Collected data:
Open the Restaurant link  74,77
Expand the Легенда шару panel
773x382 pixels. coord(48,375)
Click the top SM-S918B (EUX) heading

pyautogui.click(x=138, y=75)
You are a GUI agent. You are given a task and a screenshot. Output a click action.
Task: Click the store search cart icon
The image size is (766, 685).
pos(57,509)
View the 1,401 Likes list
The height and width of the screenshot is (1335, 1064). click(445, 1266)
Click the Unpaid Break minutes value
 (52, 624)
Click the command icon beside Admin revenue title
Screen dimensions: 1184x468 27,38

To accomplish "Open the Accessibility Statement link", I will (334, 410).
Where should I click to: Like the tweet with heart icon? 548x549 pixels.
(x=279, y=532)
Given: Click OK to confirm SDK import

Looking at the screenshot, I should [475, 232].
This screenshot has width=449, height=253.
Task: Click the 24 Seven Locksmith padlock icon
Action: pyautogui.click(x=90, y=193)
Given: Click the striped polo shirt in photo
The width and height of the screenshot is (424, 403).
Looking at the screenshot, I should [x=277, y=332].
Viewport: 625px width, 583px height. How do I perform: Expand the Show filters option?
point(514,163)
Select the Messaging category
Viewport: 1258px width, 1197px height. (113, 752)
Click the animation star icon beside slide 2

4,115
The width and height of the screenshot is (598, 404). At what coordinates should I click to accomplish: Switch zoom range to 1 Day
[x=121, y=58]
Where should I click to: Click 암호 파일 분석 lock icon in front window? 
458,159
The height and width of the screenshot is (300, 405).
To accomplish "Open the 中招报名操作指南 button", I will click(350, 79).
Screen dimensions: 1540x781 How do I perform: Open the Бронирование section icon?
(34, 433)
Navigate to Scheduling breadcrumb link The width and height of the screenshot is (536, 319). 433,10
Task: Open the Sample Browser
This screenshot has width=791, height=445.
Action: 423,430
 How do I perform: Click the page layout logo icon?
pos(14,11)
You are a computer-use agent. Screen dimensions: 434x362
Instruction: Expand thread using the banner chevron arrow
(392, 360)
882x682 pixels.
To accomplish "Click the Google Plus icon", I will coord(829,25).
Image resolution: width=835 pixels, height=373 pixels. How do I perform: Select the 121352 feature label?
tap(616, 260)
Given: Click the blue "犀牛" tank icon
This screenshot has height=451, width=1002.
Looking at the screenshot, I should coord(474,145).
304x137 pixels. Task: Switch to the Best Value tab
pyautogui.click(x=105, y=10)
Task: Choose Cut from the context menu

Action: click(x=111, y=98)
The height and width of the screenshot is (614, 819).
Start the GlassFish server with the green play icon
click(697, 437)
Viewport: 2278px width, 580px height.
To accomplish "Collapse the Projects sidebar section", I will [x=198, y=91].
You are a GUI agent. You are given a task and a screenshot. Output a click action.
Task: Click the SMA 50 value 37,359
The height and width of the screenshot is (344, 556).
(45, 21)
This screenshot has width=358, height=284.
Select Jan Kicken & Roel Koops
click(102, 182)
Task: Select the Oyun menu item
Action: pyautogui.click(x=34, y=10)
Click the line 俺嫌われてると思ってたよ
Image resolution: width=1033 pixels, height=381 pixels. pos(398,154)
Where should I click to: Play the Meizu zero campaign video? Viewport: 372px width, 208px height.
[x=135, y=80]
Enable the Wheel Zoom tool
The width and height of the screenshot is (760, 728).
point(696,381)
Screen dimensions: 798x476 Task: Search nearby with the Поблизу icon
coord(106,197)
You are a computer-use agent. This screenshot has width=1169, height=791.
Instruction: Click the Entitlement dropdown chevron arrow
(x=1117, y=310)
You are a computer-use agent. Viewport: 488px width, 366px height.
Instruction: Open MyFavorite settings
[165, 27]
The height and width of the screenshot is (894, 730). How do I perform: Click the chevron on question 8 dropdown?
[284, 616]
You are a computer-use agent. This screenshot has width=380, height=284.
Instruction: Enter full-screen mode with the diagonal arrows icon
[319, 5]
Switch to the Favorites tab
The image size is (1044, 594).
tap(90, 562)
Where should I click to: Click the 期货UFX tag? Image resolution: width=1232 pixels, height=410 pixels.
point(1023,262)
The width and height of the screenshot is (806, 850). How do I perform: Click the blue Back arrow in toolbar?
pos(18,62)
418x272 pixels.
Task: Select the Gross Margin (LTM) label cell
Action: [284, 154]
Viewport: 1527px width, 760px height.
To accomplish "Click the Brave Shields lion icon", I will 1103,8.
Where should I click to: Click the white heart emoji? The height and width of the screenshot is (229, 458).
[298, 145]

# [WORK ITEM]
Look through the entries above and say how many lines hold the word "agent", giving the number alone.

# [SOLVED PROBLEM]
6